▶ _Source data_
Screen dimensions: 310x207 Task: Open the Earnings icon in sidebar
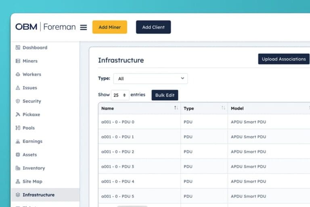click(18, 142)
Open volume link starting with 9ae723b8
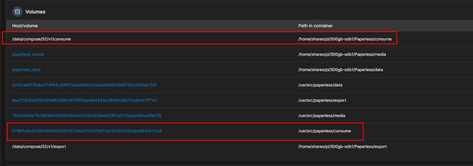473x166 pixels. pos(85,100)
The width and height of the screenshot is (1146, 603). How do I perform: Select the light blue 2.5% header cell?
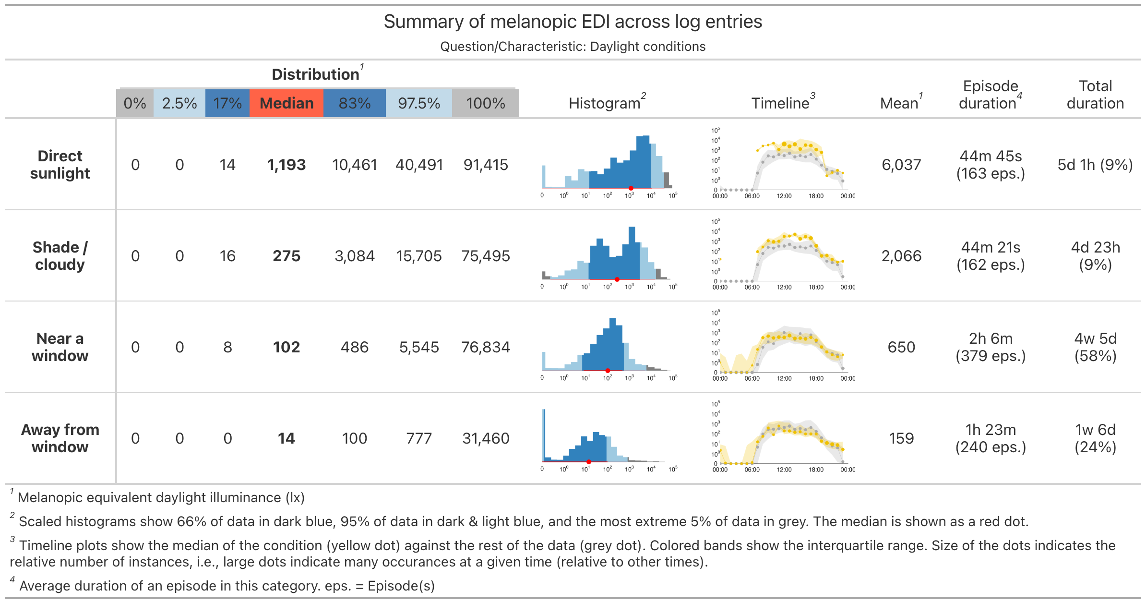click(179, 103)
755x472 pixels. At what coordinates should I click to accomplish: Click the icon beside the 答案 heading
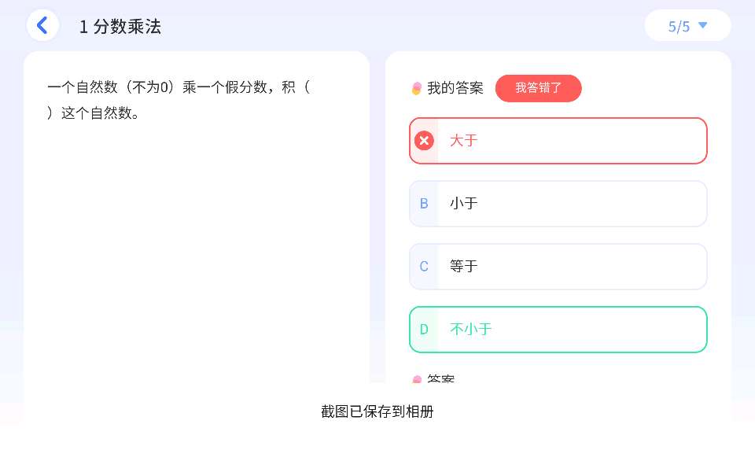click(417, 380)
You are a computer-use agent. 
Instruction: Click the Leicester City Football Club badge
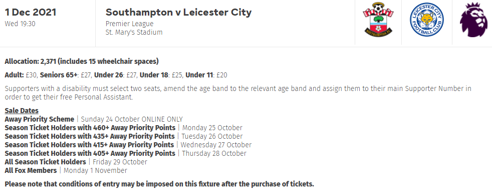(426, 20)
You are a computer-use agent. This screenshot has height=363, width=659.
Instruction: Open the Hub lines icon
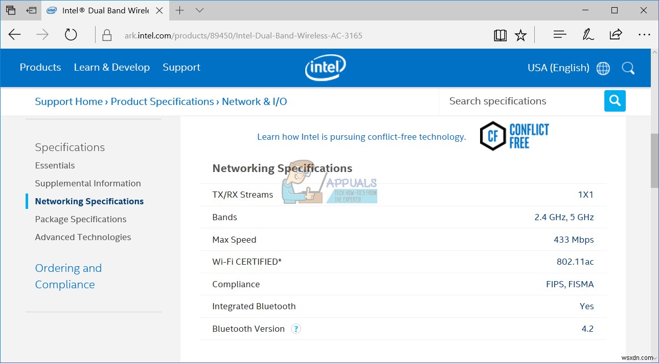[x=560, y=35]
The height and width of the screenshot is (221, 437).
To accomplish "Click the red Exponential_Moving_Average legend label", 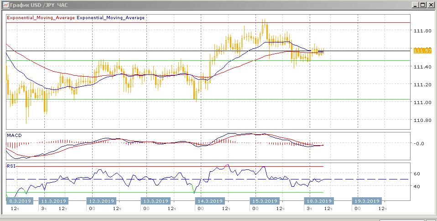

▶ _Task prompt_
Reproduce the lines unchanged, beginning with the line that contains "The height and" and continuing through the end of the records. Leave the pictures out of your answer.

▶ _Written solution_
The height and width of the screenshot is (221, 437).
To accomplish "Click the red Exponential_Moving_Average legend label", 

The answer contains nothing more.